En 1928 se consolidó la empresa comercial "Droguerías Unidas", dedicada a la venta de drogas con el fin de introducir y vender drogas extranjeras y del país, el capital social de la compañía sería de $18.000, que los socios aportaron en partes iguales de a $6.000 cada uno, los socios Cifuentes y Romero aportaron $12.000 en drogas de las existentes en la "farmacia y droguería Cifuentes y Romero", mientras el socio Agudelo aportaría los $6.000 en efectivo43.
Con miras a fortalecer el comercio igualmente se crearon empresas que pretendían proyectar la producción pecuaria. En 1913 se consolidó una empresa dedicada a la compra de ganado vacuno y caballar con miras a establecer un hato de vacas, de la cual se explotaría la leche y sus derivados y la venta de los semovientes44. En 1919 se consolidó una compañía en comandita ‘M. A. y C. Pinedas y Compañía’, dedicada la compra y venta de semovientes y frutos del país, los dos socios de origen boyacense aportarían un lote para el sostenimiento de los semovientes45. Así se pretendió aprovechar los recursos del medio para su procesamiento y comercialización con miras a satisfacer el mercado interno y proyectar el intercambio con otras regiones.
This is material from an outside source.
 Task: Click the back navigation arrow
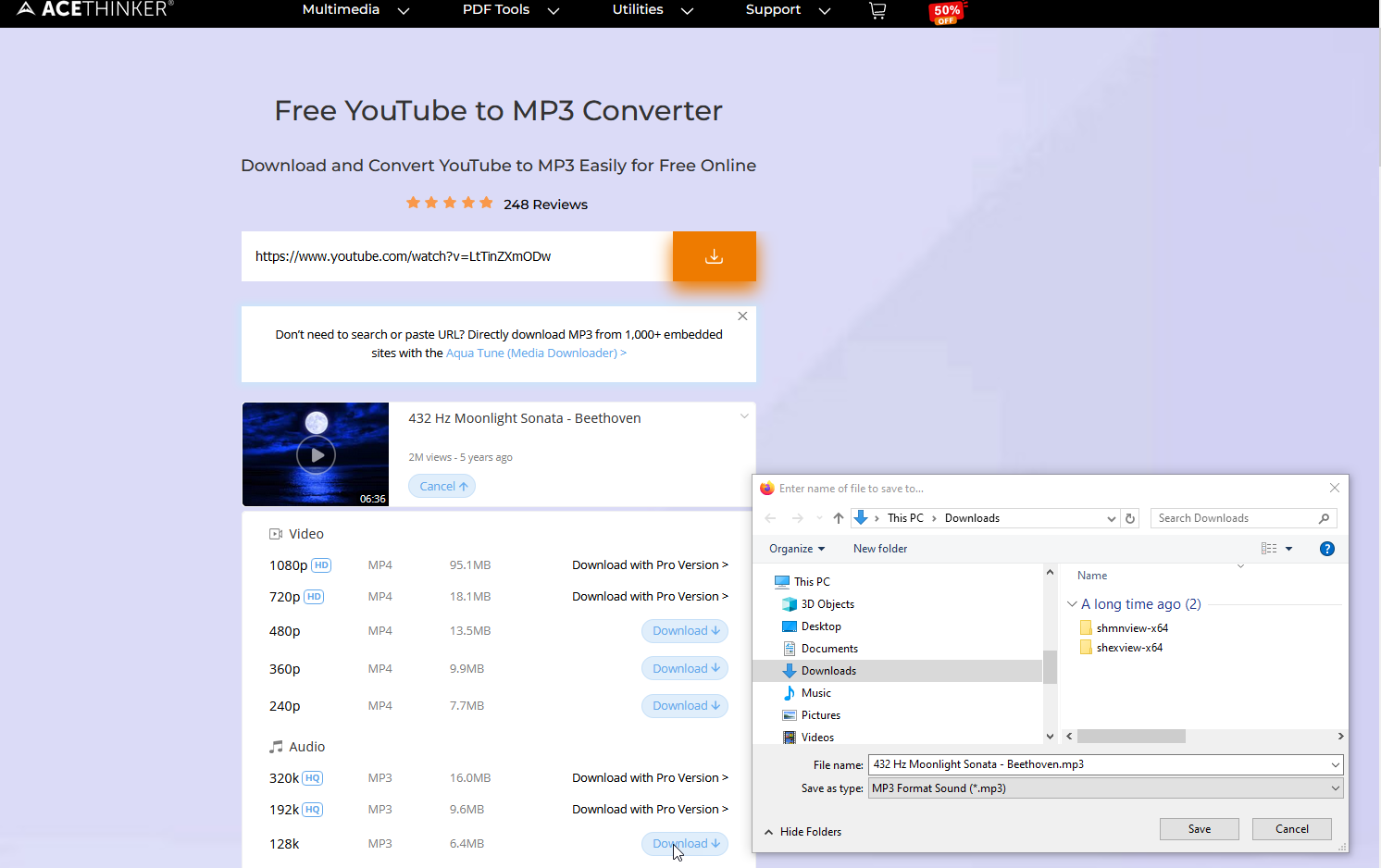770,517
Según Leonardo Villar y Pilar Esguerra hacen una reflexión sobre la interpretación a las políticas arancelarias en América Latina y Colombia, señalando que no necesariamente se generaron políticas de libre cambio, sino que por el contrario las tarifas de Colombia y Brasil superaban en cerca de diez veces las de China o India, la tesis sostenida por Villa y Esguerra señala que; “la necesidad de una mayor protección fue consecuencia de una base exportadora pobre y poco diversificada, en un contexto en el cual el país no contaba con acceso a la financiación externa. A medida que aumentaron los ingresos de divisas por exportaciones o aumentó el acceso al financiamiento externo, el país pudo avanzar en el proceso de liberalización del comercio.” (Villar y sguerra 2005). El debate sustentado es de gran relevancia para la comprensión del desarrollo económico del país, sin embargo, los estudios regionales permiten apreciar las particularidades y características propias de cada región especialmente en lo relacionado con inversión de capitales, el alcance de los mercados y la dificultad de transporte para generar cambios profundos en el mercado.
La tercera década del siglo XX a nivel nacional estuvo acompañada por un fuerte auge económico debido a la bonanza cafetera, a la inversión extranjera y a la indemnización de los Estados Unidos a Colombia por la pérdida de Panamá con 25.000 dórales, lo que se pudo apreciar en el número de compañías consolidadas. Por otra parte, al finalizar la centuria en el contexto internacional vino la caída de la bolsa de valores de New York, que a nivel de la economía del Estado se generó una paralización en la inversión; sin embargo, en Boyacá durante este lapso se pudo apreciar un incremento en la consolidación de negocios, al respecto retomamos la tesis de Víctor Álvarez en el sentido de que el empresario aprovecha esas coyunturas de crisis y las convierte en una oportunidad para sus negocios (Álvarez 2007). Al respecto la reflexión que nos surge tiene que ver con el capital utilizado, la acumulación y la perspectiva de inversión.